# START OF DATA FOR THIS EXERCISE

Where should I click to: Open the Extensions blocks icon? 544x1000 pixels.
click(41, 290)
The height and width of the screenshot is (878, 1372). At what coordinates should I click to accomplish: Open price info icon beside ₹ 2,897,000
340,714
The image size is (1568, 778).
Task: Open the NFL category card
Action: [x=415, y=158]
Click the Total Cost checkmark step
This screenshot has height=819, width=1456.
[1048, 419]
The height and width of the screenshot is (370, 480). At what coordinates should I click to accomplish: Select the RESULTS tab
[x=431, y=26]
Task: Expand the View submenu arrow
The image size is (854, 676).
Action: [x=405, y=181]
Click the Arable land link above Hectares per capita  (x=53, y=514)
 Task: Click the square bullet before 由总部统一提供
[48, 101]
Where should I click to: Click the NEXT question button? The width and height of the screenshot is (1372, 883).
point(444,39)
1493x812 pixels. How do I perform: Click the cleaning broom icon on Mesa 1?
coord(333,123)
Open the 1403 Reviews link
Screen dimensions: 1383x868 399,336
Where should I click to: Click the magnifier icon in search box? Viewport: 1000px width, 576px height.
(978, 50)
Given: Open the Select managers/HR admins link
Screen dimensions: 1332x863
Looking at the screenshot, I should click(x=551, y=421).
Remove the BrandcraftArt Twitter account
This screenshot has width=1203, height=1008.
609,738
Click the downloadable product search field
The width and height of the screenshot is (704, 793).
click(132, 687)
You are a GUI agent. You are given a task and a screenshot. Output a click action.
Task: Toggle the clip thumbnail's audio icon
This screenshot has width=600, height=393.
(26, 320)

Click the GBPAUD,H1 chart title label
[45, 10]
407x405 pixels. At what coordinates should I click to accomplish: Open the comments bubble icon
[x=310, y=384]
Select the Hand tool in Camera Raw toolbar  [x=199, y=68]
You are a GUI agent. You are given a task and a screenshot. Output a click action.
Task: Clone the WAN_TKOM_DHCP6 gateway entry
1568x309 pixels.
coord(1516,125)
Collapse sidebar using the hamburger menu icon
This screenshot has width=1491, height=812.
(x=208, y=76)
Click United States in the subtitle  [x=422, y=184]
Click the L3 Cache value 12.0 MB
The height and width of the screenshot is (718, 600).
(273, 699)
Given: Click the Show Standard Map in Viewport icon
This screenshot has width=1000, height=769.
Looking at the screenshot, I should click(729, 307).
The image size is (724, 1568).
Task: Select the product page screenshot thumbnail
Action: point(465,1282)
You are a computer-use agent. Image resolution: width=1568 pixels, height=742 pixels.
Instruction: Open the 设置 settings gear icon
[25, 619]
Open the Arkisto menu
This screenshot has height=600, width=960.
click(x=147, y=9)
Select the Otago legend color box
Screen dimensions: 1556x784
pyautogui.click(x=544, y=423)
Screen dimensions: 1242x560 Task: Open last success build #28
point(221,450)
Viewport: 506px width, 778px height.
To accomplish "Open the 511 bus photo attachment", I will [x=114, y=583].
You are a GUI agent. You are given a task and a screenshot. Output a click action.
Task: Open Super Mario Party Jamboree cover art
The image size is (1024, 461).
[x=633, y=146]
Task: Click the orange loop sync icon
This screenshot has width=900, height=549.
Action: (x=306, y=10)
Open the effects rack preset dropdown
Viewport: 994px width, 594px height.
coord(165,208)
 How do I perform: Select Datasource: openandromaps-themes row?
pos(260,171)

# END OF DATA FOR THIS EXERCISE

Write out every line of the records above, keeping each one identical to the original.

▶ _THE RESPONSE_:
Where should I click to: Open the Extensions blocks icon? 544x1000 pixels.
click(41, 290)
The height and width of the screenshot is (878, 1372). At what coordinates should I click to accomplish: Open price info icon beside ₹ 2,897,000
340,714
The image size is (1568, 778).
Task: Open the NFL category card
Action: [x=415, y=158]
Click the Total Cost checkmark step
This screenshot has height=819, width=1456.
[1048, 419]
The height and width of the screenshot is (370, 480). At what coordinates should I click to accomplish: Select the RESULTS tab
[x=431, y=26]
Task: Expand the View submenu arrow
The image size is (854, 676).
Action: [x=405, y=181]
Click the Arable land link above Hectares per capita  (x=53, y=514)
 Task: Click the square bullet before 由总部统一提供
[48, 101]
Where should I click to: Click the NEXT question button? The width and height of the screenshot is (1372, 883).
point(444,39)
1493x812 pixels. How do I perform: Click the cleaning broom icon on Mesa 1?
coord(333,123)
Open the 1403 Reviews link
Screen dimensions: 1383x868 399,336
Where should I click to: Click the magnifier icon in search box? Viewport: 1000px width, 576px height.
(978, 50)
Given: Open the Select managers/HR admins link
Screen dimensions: 1332x863
Looking at the screenshot, I should click(x=551, y=421).
Remove the BrandcraftArt Twitter account
This screenshot has width=1203, height=1008.
609,738
Click the downloadable product search field
The width and height of the screenshot is (704, 793).
click(132, 687)
You are a GUI agent. You are given a task and a screenshot. Output a click action.
Task: Toggle the clip thumbnail's audio icon
This screenshot has width=600, height=393.
(26, 320)

Click the GBPAUD,H1 chart title label
[45, 10]
407x405 pixels. At what coordinates should I click to accomplish: Open the comments bubble icon
[x=310, y=384]
Select the Hand tool in Camera Raw toolbar  [x=199, y=68]
You are a GUI agent. You are given a task and a screenshot. Output a click action.
Task: Clone the WAN_TKOM_DHCP6 gateway entry
1568x309 pixels.
coord(1516,125)
Collapse sidebar using the hamburger menu icon
This screenshot has width=1491, height=812.
(x=208, y=76)
Click United States in the subtitle  [x=422, y=184]
Click the L3 Cache value 12.0 MB
The height and width of the screenshot is (718, 600).
(273, 699)
Given: Click the Show Standard Map in Viewport icon
This screenshot has width=1000, height=769.
Looking at the screenshot, I should click(729, 307).
The image size is (724, 1568).
Task: Select the product page screenshot thumbnail
Action: point(465,1282)
You are a computer-use agent. Image resolution: width=1568 pixels, height=742 pixels.
Instruction: Open the 设置 settings gear icon
[25, 619]
Open the Arkisto menu
This screenshot has height=600, width=960.
click(x=147, y=9)
Select the Otago legend color box
Screen dimensions: 1556x784
pyautogui.click(x=544, y=423)
Screen dimensions: 1242x560 Task: Open last success build #28
point(221,450)
Viewport: 506px width, 778px height.
To accomplish "Open the 511 bus photo attachment", I will [x=114, y=583].
You are a GUI agent. You are given a task and a screenshot. Output a click action.
Task: Open Super Mario Party Jamboree cover art
The image size is (1024, 461).
[x=633, y=146]
Task: Click the orange loop sync icon
This screenshot has width=900, height=549.
Action: (x=306, y=10)
Open the effects rack preset dropdown
Viewport: 994px width, 594px height.
coord(165,208)
 How do I perform: Select Datasource: openandromaps-themes row?
pos(260,171)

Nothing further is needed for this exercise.